Why Sampling is not Polling

There is a considerable amount of controversy over the potential adjustment of the 2000 Census. It is therefore important to understand what the census is attempting to do, how sampling can help to improve the accuracy of the census and how both the census and sampling are different from polling.

Most polls are collected when somebody needs information quickly and cheaply. A good poll is based on a scientific sample, i.e., persons are selected randomly and interviewers are told to interview these randomly selected people and no one else. A good poll also has a carefully written questionnaire that the interviewer follows to the letter. One of the best-known uses of polling is to predict the outcome of an election. Polls are also used to obtain opinions on subjects of national interest such as whether healthcare reform is needed or the federal government should do something about global warming. They are also used to test reactions to certain products or marketing campaigns.

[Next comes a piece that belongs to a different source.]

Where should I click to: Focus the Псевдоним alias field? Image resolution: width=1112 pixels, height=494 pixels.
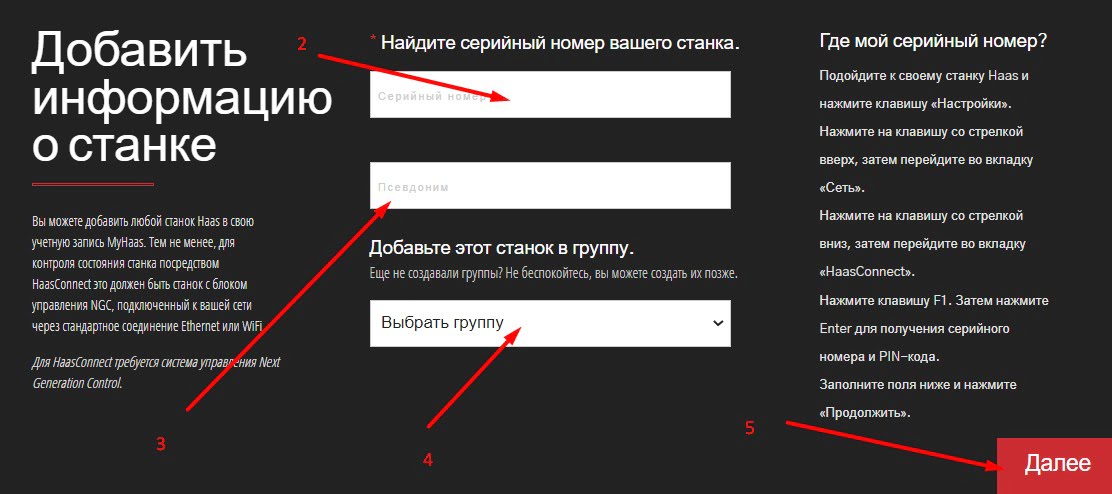(550, 186)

Polls usually have rather small sample sizes. A survey with 1,000 respondents will typically have a "sampling error" of "plus or minus 3 percentage points" which is an everyday way of saying that had the survey included everybody, the likely result would be within 3 percentage points of outcome obtained from the sample. This is sufficient precision for most purposes, even though the 1,000 respondents are a tiny fraction of the total population.

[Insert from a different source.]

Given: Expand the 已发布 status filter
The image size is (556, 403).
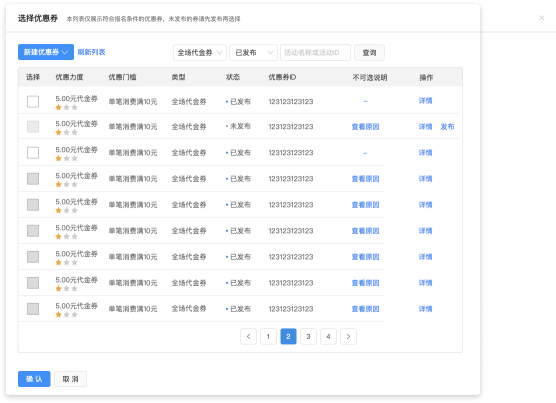Looking at the screenshot, I should [254, 52].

Errors due to sampling are not the largest source of error in a survey, however. One very important problem that most polls face is the fact that many people simply will not participate. For a good poll, taken by a high quality survey research organization, the interviews are likely to contact over 1,500 potential respondents in order to get 1,000 to be interviewed. Many others refuse even to answer their telephone. This hypothetical survey is likely to have another 2,000 to 3,000 numbers classified as "non-contacts," meaning that the interviewer did not get past an answering machine, or did talk to an actual person who told the interviewer to call back later. In sum, it might take 3,000 to 4,000 residential telephone numbers to get 1,000 actual respondents. Well under half of all potential respondents even agree to be interviewed. After the interviews are completed, and the polltaker prepares to publish the survey results, (s)he needs to find a way to account for the differences between those who do and do not agree to be interviewed.

The biggest problem in a poll is respondents providing misinformation. Many respondents never think about the questions the interviewer asks, and the questions are not generally on their minds when the telephone rings. As a result, respondents frequently give answers that are "off the top of their heads" and have not been thought about very much.

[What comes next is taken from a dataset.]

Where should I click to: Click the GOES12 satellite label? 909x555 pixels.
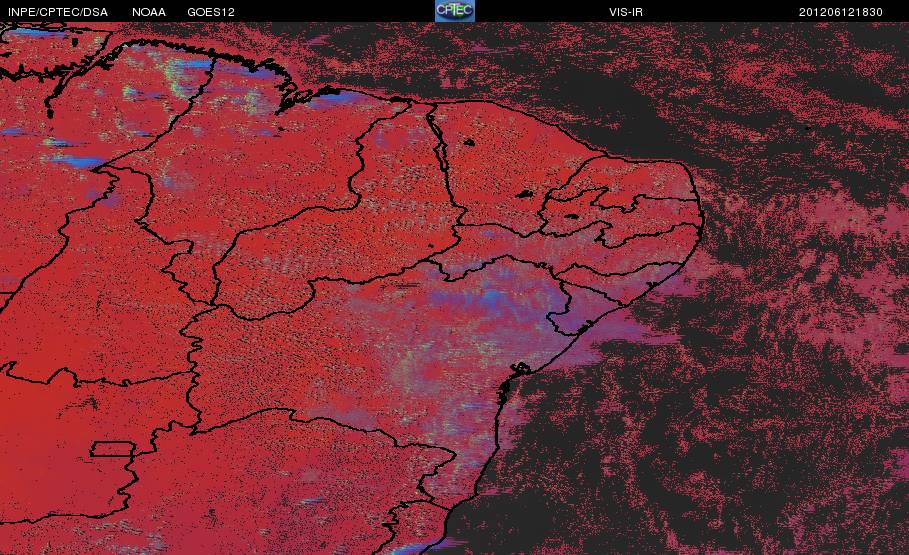click(211, 12)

Often times the behavior that the survey is concerned about differs from the attitudes expressed in the survey. Democrats turn into Republicans when it actually comes time to vote - many others who state a candidate preference don't even cast their votes. To cite another example, respondents who state great optimism when asked about the future of the economy may become very conservative and risk-averse when actually developing their own investment strategies. The divide between stated attitudes and actual behavior is perhaps the greatest problem facing survey takers these days.

The 2000 Census

The census is quite different from a poll. Every ten years the Census Bureau attempts to gather information about each household in the United States. The questions asked on the census are not opinion questions, but rather questions that pertain to the number of people in the household and the age and sex of each member. While every household in America should respond to the census, many do not get forms, do not return their forms or are otherwise not correctly counted. Because some people are omitted, or left out, of the census, while others are erroneously counted, the Census Bureau needs a method to test the accuracy of their data.

The use of sampling is intended as a quality control check on the entire census. The Census Bureau has selected a demographically representative sample of 314,000 households1, and it hired a team of expert interviewers to determine who should have been counted at each of the households. The Census Bureau is using this sample in two ways - to calculate rates of omission and counting error. Omissions are people who should have been counted, but in fact were not. The Census Bureau believes that there were about 8 million of these in 1990. Counting errors occur in three main ways. First, some people get counted twice at the same address, and these are called duplicates. Second, other people get counted at a place that is not their main residence, e.g., at a vacation home. Third, census enumerators sometimes get incorrect information at addresses where no one answers the door. The neighbors who do supply the information may get it wrong.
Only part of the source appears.